* [EXERCISE INPUTS]:

--

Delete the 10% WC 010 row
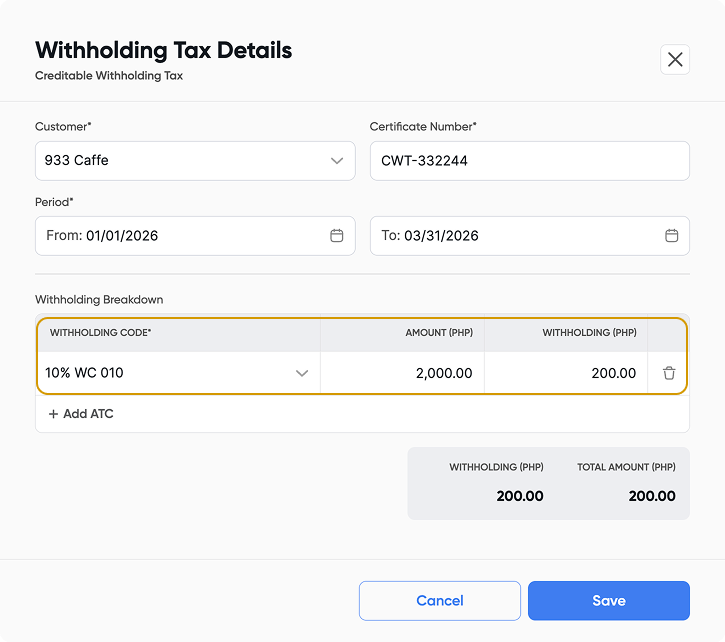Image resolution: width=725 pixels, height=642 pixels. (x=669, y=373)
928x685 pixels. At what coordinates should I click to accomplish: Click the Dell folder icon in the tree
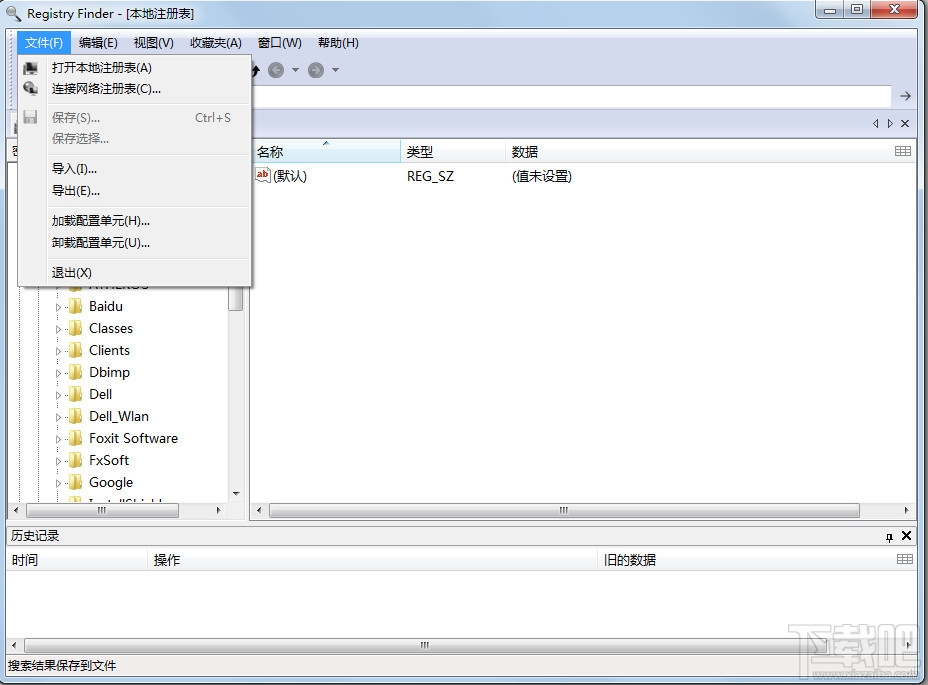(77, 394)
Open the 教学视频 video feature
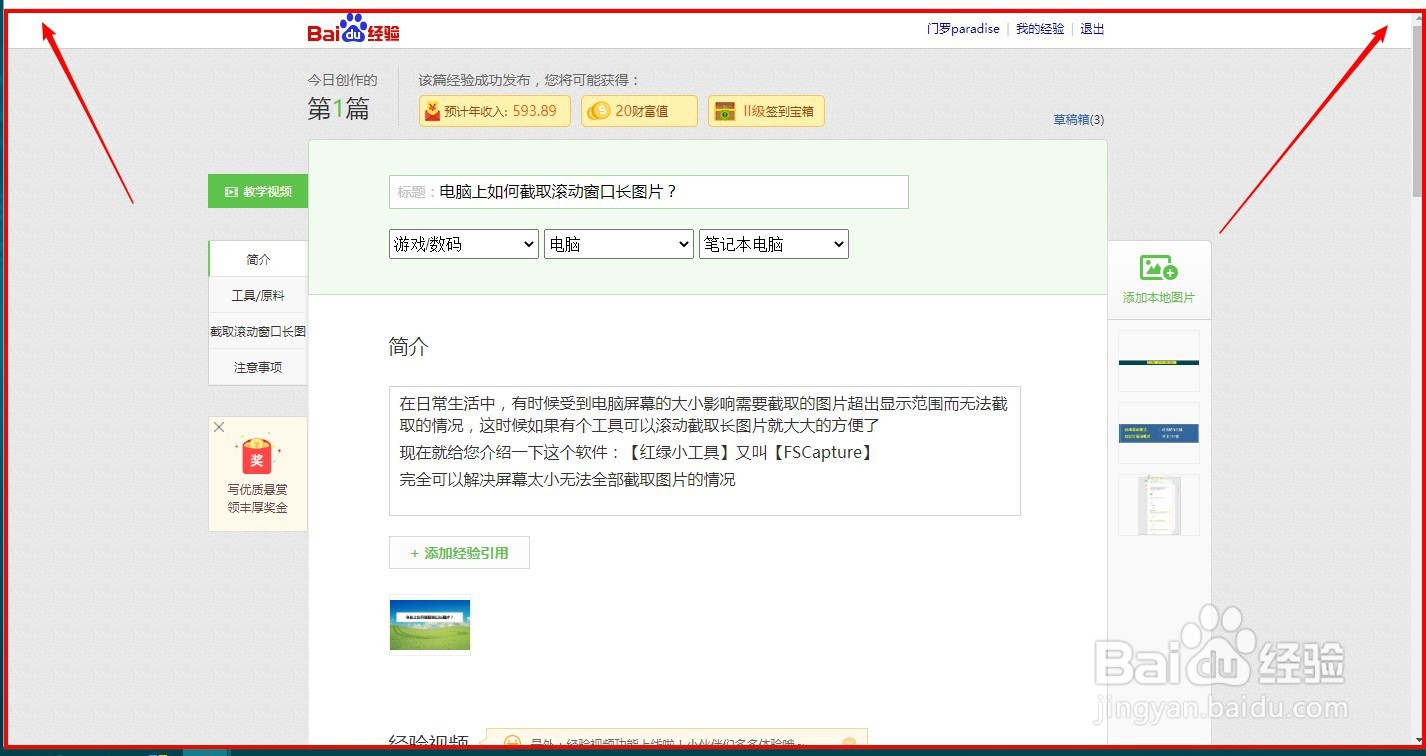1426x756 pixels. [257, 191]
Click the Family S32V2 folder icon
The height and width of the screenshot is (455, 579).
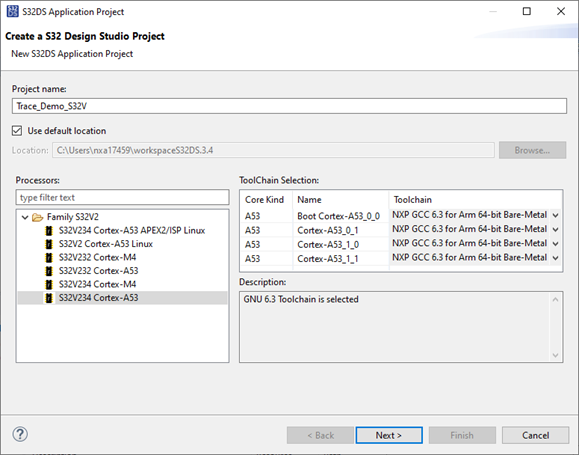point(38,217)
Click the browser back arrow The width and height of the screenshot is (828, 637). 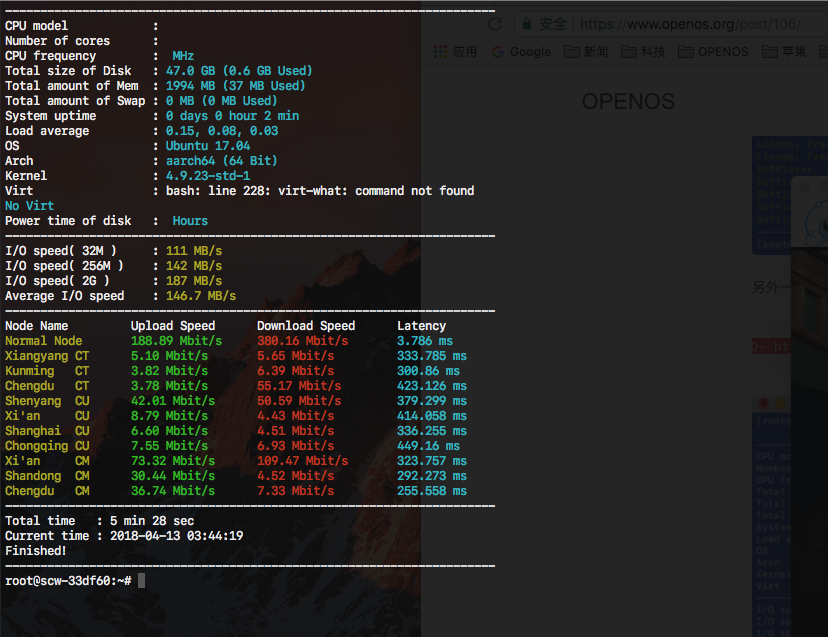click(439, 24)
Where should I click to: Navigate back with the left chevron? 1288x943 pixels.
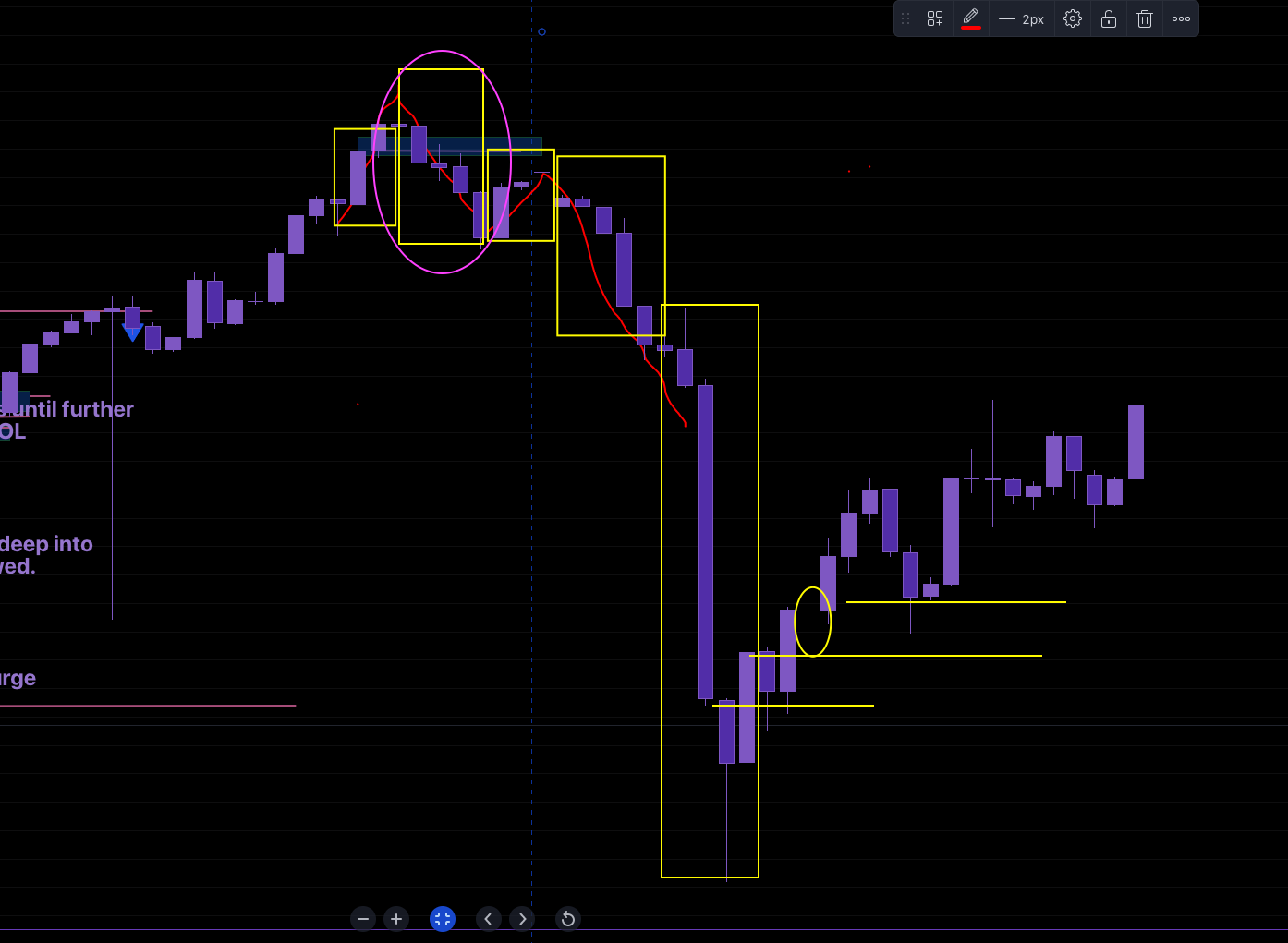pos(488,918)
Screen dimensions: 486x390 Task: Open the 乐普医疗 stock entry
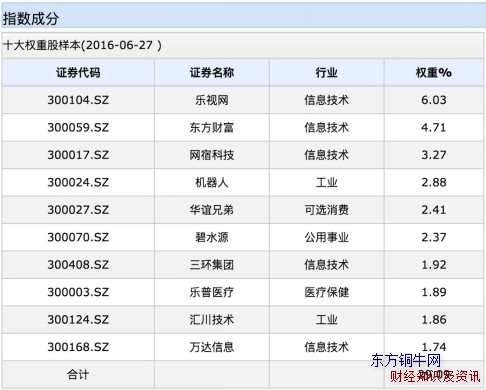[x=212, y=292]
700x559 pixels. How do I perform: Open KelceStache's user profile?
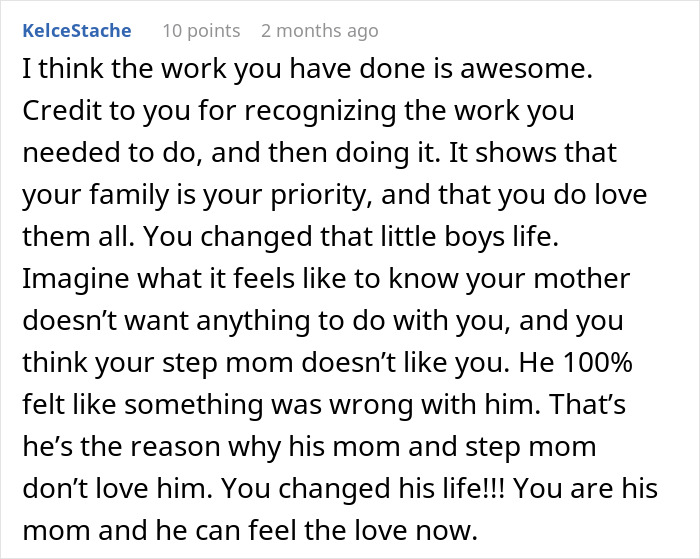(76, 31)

--

* [ACTIVITY]:
Once the line containing "Click the Family S32V2 folder icon" has been located, transcribe exactly and only every line from the first line of the entries through it, excluding pictures.

* [SOLVED EXERCISE]:
Delete the 10% WC 010 row
Image resolution: width=725 pixels, height=642 pixels. (x=669, y=373)
928x685 pixels. At what coordinates should I click to accomplish: Click the Dell folder icon in the tree
(77, 394)
Open the 教学视频 video feature
1426x756 pixels. [257, 191]
Click the Family S32V2 folder icon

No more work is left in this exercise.